Con la sentenza n. 41 del 2019, la Corte costituzionale ha dichiarato non fondata la questione di legittimità costituzionale dell’art. 2, co. 1, legge Regione Veneto 26 gennaio 2018, n. 1 (Modifiche della legge reg. 28 dicembre 2012, n. 48 “Misure per l’attuazione coordinata delle politiche regionali a favore della prevenzione del crimine organizzato e mafioso, della corruzione nonché per la promozione della cultura della legalità e della cittadinanza responsabile”), promossa, in riferimento all’art. 117, co. 2, lett. l), Cost., dal Presidente del Consiglio dei ministri, nella parte in cui tale disposizione aggiunge il co. 1-bis all’art. 16, legge Regione Veneto 28 dicembre 2012, n. 48, stabilendo l’obbligo della Regione Veneto di costituirsi parte civile in tutti i procedimenti penali, relativi a fatti commessi nel territorio della Regione stessa, in cui sia stato emesso decreto che dispone il giudizio o decreto di citazione a giudizio contenente imputazioni per i delitti di cui agli artt. 416-bis (associazione di tipo mafioso) e 416-ter (scambio elettorale politico-mafioso) c.p. o per i delitti consumati o tentati commessi avvalendosi delle condizioni di cui all’art. 416-bis c.p.
Secondo il ricorrente, la norma regionale violava la competenza legislativa esclusiva dello Stato, in relazione alla materia «ordinamento penale», di cui all’art. 117, co. 2, lett. l), Cost., contrastando con l’art. 74 c.p.p., il quale stabilisce che il titolare dell’azione civile abbia non già l’obbligo, ma la mera facoltà, di costituirsi parte civile nel processo penale.
La Consulta ha ritenuto la questione non fondata e non già inammissibile, poiché il ricorso in via principale del Presidente del Consiglio dei ministri soddisfava i requisiti concernenti la identificazione esatta della questione nei suoi termini normativi, la indicazione delle norme costituzionali e ordinarie in conflitto, nonché l’argomentazione di merito a sostegno delle censure formulate (ex multis, sent. n. 282, n. 273 e n. 265 del 2016).

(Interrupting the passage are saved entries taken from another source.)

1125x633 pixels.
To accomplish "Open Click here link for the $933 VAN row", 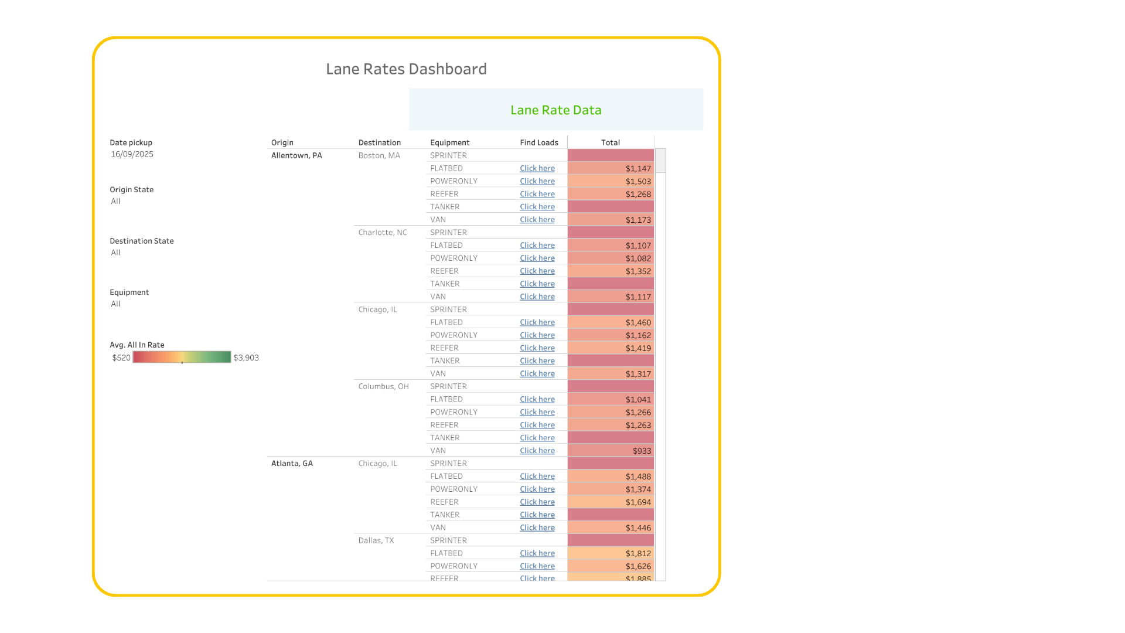I will [537, 451].
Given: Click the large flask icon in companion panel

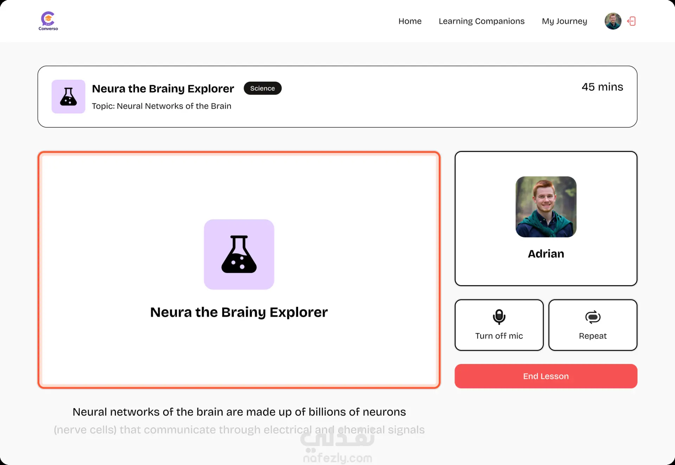Looking at the screenshot, I should [239, 254].
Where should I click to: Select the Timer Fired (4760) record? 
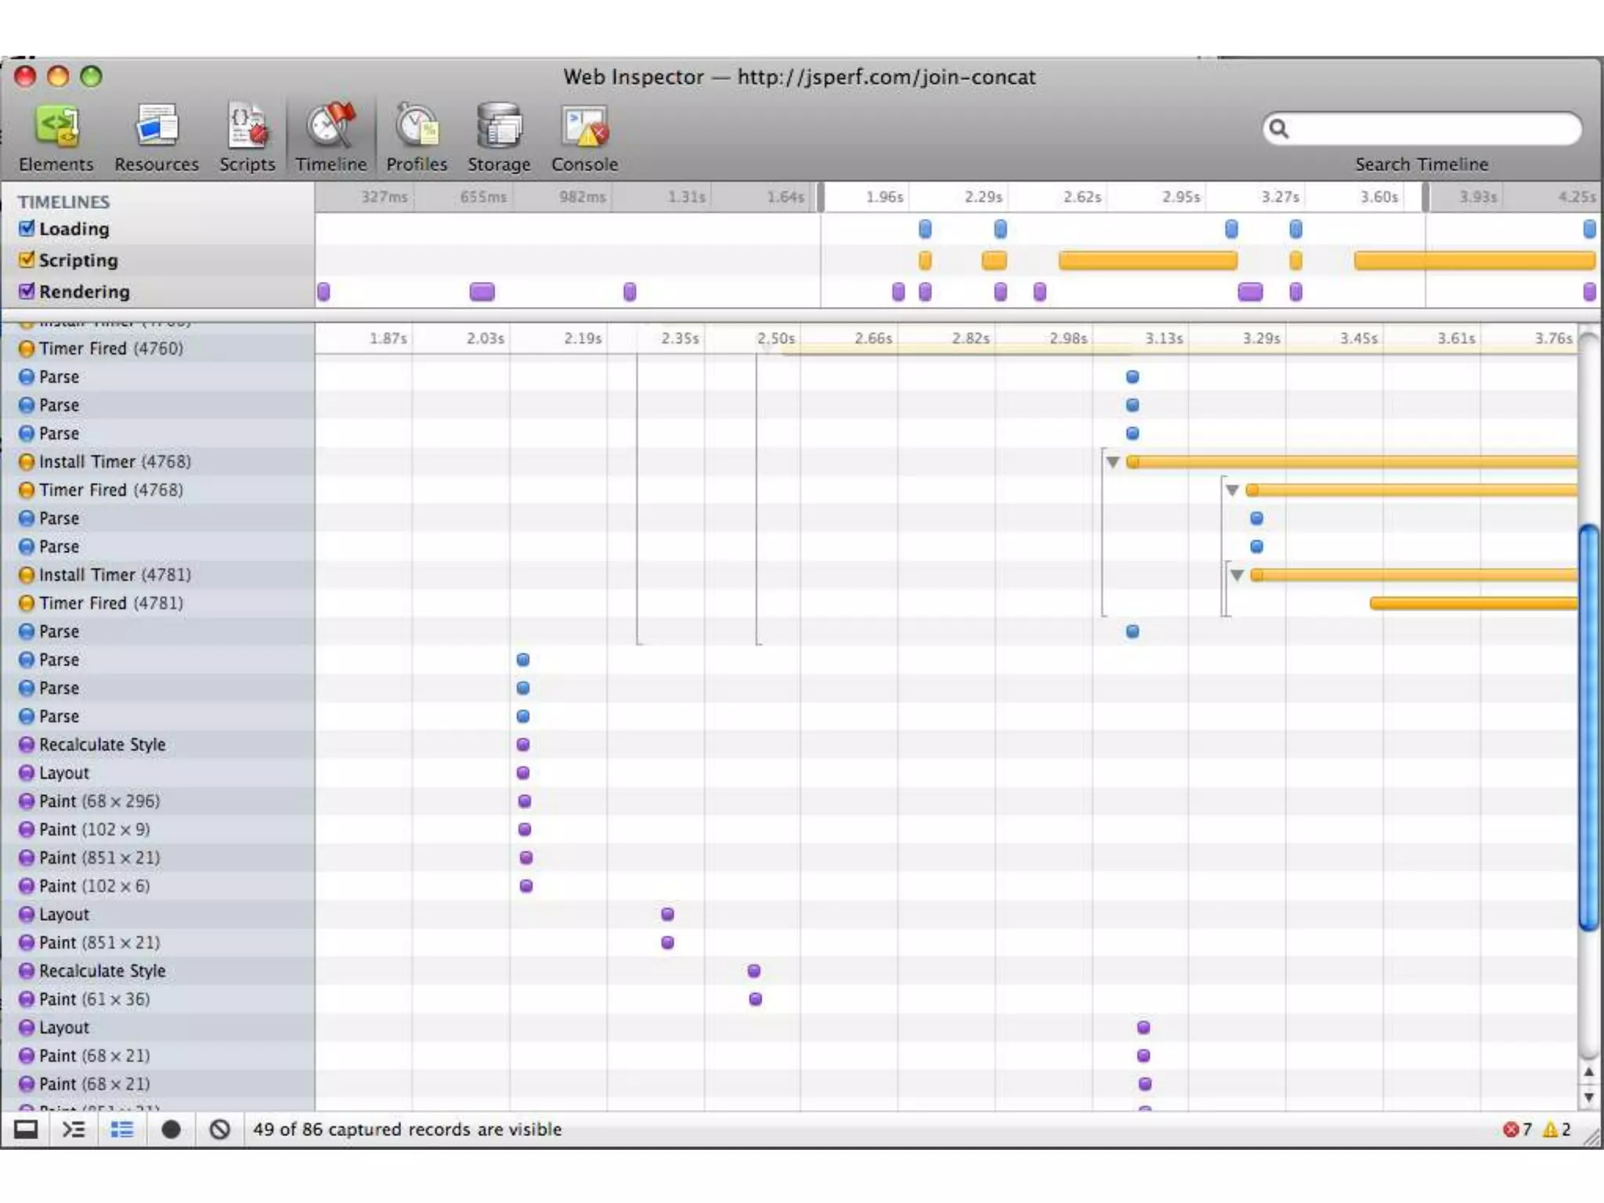(x=110, y=349)
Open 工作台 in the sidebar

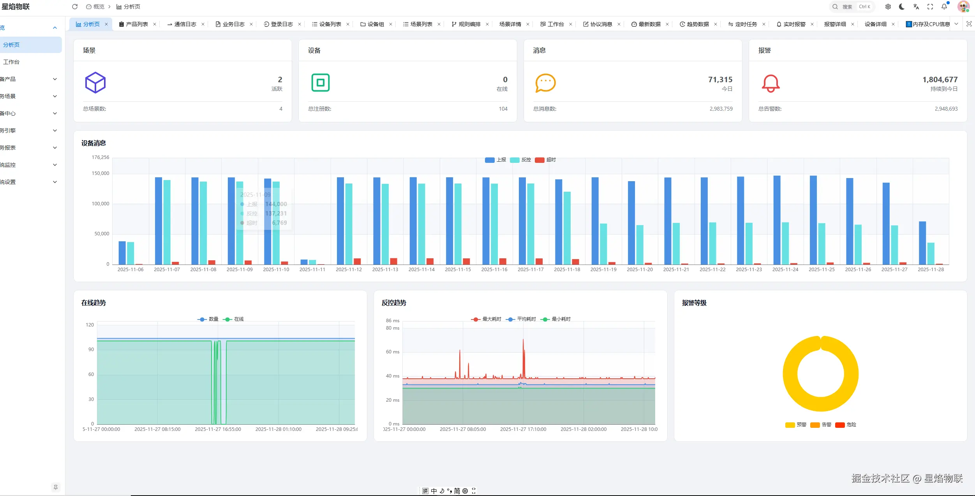point(12,62)
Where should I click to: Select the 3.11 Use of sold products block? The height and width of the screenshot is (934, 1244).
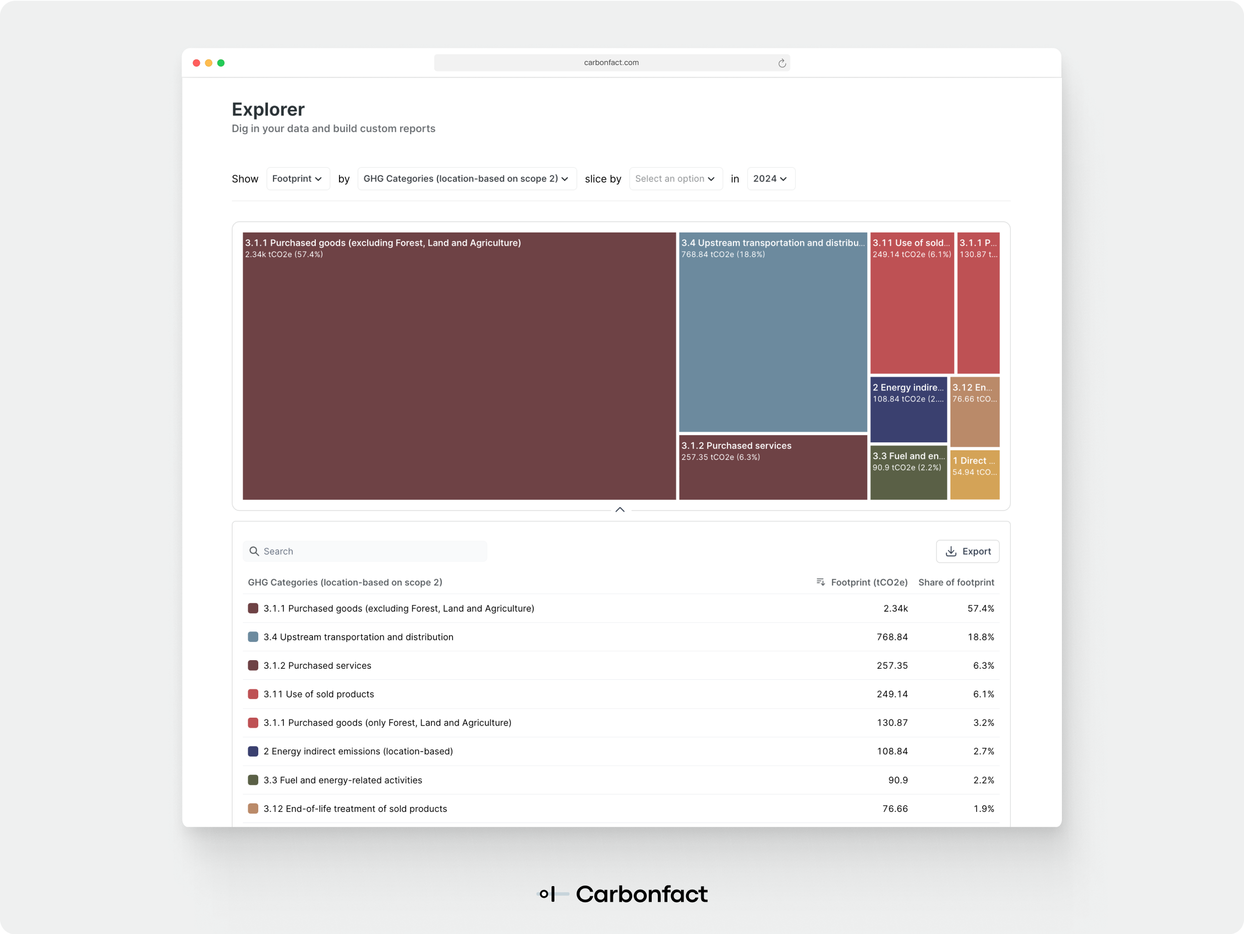pos(911,304)
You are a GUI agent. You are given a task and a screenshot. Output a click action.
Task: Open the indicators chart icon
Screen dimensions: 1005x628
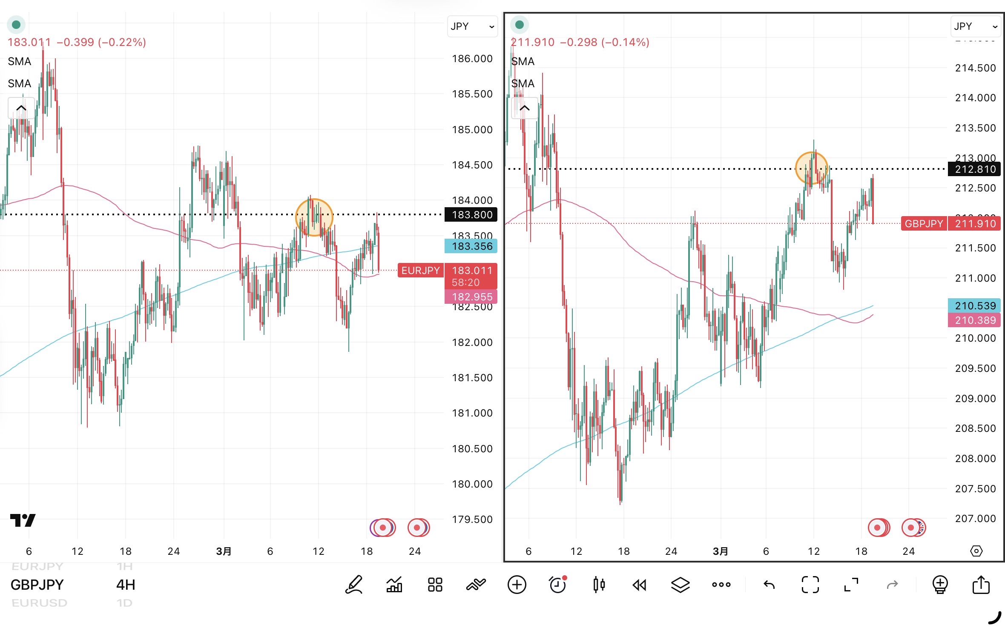[x=394, y=585]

La Corte motiva l’infondatezza della questione dal fatto che alla norma regionale censurata non può attribuirsi alcun rilievo di carattere ordinamentale o processuale, a differenza delle fattispecie di cui alla sent. cost. n. 81 del 2017, non incidendo essa né sul potere del giudice di valutare la legittimazione della Regione a costituirsi parte civile nel processo penale, né potendosi ritenere che essa si sovrapponga a quelle norme dell’ordinamento che fondano l’azione risarcitoria e che ne disciplinano l’esercizio nel processo penale. Essa si limita, infatti, a fare obbligo ai competenti organi della Regione Veneto di costituirsi parte civile nei processi penali relativi ai delitti di stampo mafioso commessi nel territorio della Regione. Pertanto – ha rilevato il Giudice delle leggi – la norma impugnata esaurisce la sua funzione all’interno della Regione e, come tale, appare espressione, del tutto legittima, del potere di indirizzo politico-amministrativo spettante al Consiglio regionale nei confronti degli altri organi dell’ente.